■ Task to carry out
Word for word, copy the line containing "cbreton@acufc.ca (156, 1935)" and every line after it in the records below, leaving pictures out.

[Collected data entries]
============================================================

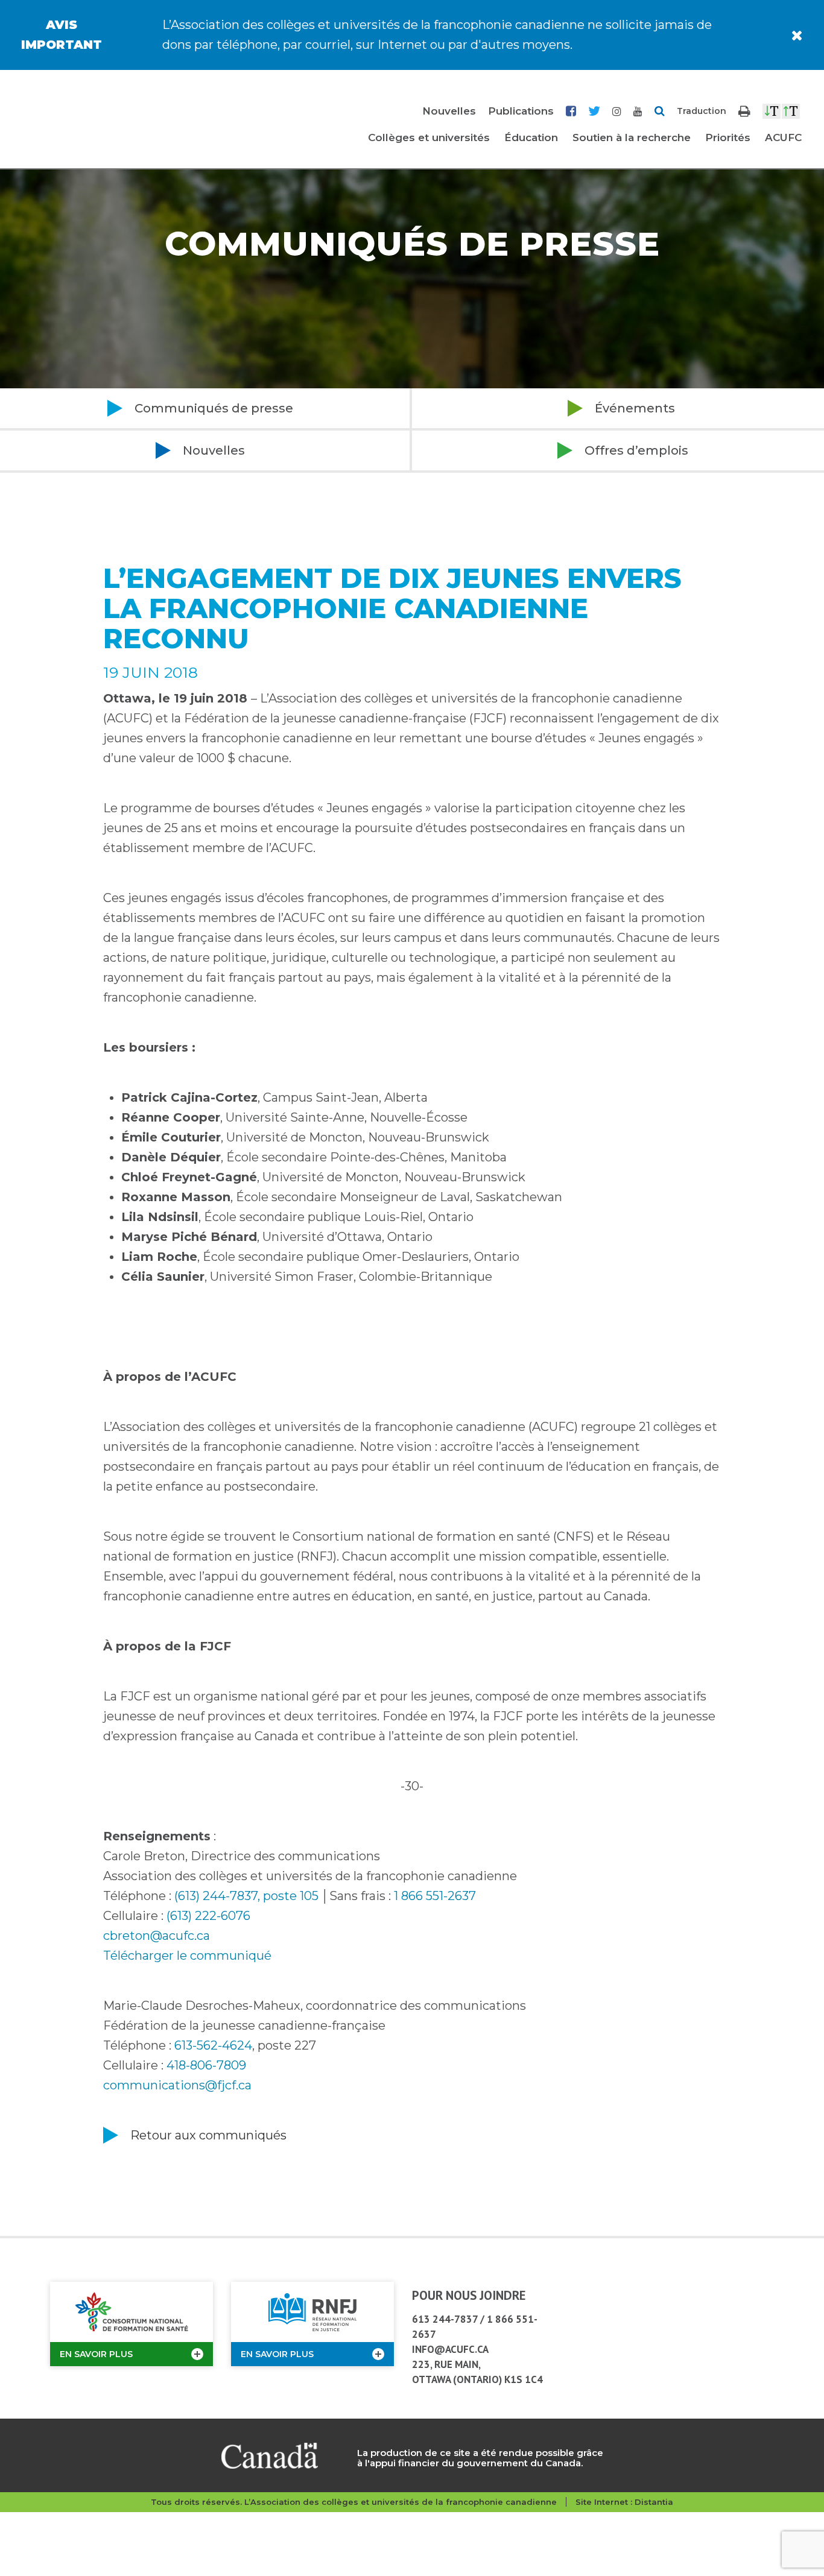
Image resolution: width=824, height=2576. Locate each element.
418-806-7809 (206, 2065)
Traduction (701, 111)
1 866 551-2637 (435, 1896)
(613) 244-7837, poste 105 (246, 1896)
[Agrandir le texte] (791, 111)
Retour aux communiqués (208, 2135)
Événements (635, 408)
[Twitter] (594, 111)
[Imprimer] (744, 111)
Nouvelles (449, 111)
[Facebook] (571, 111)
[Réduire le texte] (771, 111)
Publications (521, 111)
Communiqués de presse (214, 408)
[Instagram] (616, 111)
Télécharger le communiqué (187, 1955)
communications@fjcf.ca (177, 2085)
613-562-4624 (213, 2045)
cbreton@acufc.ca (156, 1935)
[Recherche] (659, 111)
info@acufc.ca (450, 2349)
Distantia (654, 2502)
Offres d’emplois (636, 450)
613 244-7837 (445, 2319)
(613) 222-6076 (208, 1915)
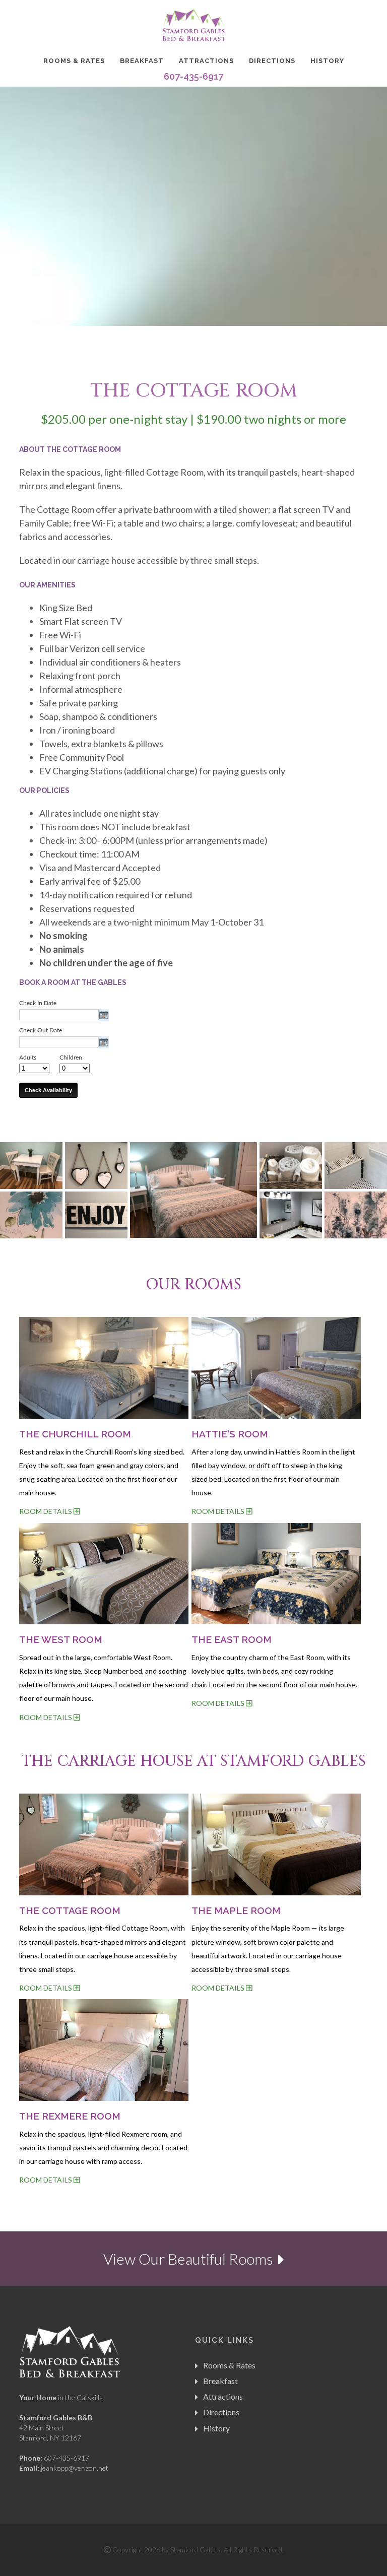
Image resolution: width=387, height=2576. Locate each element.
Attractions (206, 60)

============================================================

■ Reply
cbreton@acufc.ca (156, 1935)
[Recherche] (659, 111)
info@acufc.ca (450, 2349)
Distantia (654, 2502)
Offres d’emplois (636, 450)
613 244-7837 (445, 2319)
(613) 222-6076 (208, 1915)
Image resolution: width=387, height=2576. Locate each element.
Attractions (206, 60)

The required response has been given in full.